Strangers, connections and social media

One of the major challenges of social media is letting people connect with folks they don’t know while preventing abuse. Most of the major social networks are trying.
Let’s look at LinkedIn and the tools they give users to stop abuse. Overall, they are pretty good about stopping their platform from being abused, but don’t have many processes to stop folks from harvesting connection addresses off LinkedIn and then adding those addresses to marketing lists. Does it happen frequently? No. But it does happen.

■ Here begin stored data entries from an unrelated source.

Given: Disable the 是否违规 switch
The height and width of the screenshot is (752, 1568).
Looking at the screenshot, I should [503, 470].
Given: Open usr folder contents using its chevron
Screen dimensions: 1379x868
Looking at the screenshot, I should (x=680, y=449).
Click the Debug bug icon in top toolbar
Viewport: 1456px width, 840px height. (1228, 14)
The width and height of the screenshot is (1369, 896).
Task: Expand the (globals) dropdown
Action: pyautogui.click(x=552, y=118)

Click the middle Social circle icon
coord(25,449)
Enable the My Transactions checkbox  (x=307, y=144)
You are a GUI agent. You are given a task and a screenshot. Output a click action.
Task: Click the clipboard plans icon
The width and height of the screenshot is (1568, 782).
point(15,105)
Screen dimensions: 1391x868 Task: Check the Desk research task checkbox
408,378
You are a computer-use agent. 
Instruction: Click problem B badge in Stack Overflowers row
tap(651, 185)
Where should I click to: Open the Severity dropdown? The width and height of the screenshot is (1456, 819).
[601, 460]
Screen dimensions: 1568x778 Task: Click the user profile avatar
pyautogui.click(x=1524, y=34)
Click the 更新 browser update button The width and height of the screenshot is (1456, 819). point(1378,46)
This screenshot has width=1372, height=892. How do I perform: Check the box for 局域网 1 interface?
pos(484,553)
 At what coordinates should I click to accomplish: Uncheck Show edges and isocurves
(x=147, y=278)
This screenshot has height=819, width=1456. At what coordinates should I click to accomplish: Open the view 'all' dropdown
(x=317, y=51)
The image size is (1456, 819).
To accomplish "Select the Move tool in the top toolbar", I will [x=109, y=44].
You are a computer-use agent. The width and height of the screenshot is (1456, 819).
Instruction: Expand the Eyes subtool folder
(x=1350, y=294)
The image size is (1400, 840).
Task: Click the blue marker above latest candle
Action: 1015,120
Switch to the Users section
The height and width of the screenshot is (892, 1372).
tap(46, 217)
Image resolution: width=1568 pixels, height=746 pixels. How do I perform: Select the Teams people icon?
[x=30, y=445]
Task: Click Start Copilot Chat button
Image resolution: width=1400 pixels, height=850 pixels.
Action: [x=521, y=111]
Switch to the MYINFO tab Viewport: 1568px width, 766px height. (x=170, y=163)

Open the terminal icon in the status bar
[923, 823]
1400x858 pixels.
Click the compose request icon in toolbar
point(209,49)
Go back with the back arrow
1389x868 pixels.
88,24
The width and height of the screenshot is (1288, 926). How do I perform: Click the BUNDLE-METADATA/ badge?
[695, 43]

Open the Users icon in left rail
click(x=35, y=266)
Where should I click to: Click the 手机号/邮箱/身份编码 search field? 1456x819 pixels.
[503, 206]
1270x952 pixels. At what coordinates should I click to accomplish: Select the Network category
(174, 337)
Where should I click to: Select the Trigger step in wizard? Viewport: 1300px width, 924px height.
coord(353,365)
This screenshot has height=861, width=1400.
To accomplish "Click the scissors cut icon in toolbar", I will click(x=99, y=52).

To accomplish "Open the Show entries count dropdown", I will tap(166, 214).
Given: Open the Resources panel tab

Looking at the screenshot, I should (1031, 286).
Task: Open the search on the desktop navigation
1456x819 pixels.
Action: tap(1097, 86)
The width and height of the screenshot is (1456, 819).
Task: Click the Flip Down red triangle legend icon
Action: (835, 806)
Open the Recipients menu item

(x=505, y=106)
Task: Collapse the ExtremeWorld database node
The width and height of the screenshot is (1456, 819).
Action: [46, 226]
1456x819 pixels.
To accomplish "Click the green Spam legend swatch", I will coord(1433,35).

I have a pretty liberal “accept an invite” policy on LinkedIn. If people want to connect with me there and they have real profiles and they’re in a relevant space, I generally accept their invites. This means there are times when I connect with people I don’t know. I’m OK with this, LinkedIn is a great way to meet an interact with colleagues. It also means that sometimes people connect with me, take my information and add it to their marketing lists.
This morning I got an invite from Greg Williams. The name and profile looked like one I’d seen before, so I dug through my mail to see why this raised my hackles. I figured it out. Greg is president of some Tuscon area scholarship fund. A year or so ago he decided to ask all his LinkedIn connections to donate thousands of dollars to his non-profit. I decided this was not a connection I really needed on LinkedIn and removed him.
I don’t really have a connection with Mr. Williams. We didn’t go to the same schools, we don’t work in similar fields. LinkedIn tells me that we have two connections in common. I know nothing about him except that the last time I connected with him on LinkedIn he decided to take this as an invitation to spam me with money requests for his foundation. A foundation he didn’t really tell me anything other than “we give money for scholarships.”
Even more crazy is that Mr. Williams sent me an invite that says “I trust you and I’d like you to be part of my LinkedIn network.” I’m not sure who you are or who you think I am, but I don’t think you know me well enough to trust me.
I’m not against reconnecting with Mr. Williams again, but I want to be sure he understands that just because we connect on LinkedIn doesn’t mean I want to be added to his begging list. I looked for a way through LinkedIn to send Mr. Williams a response. But I can’t. My two choices are to ignore him or report spam. I think I’ll ignore him, for now.
One thing LinkedIn does to stop this problem is get feedback from users. When I click Ignore on the invite I get the opportunity to tell LinkedIn “I don’t know this person.” Hopefully, telling them I don’t know this person will stop future invites.
Social networks are a great thing and allow people to connect and create communities and interact with one another. Stopping users from abusing other members of the network is an important part of that community building framework.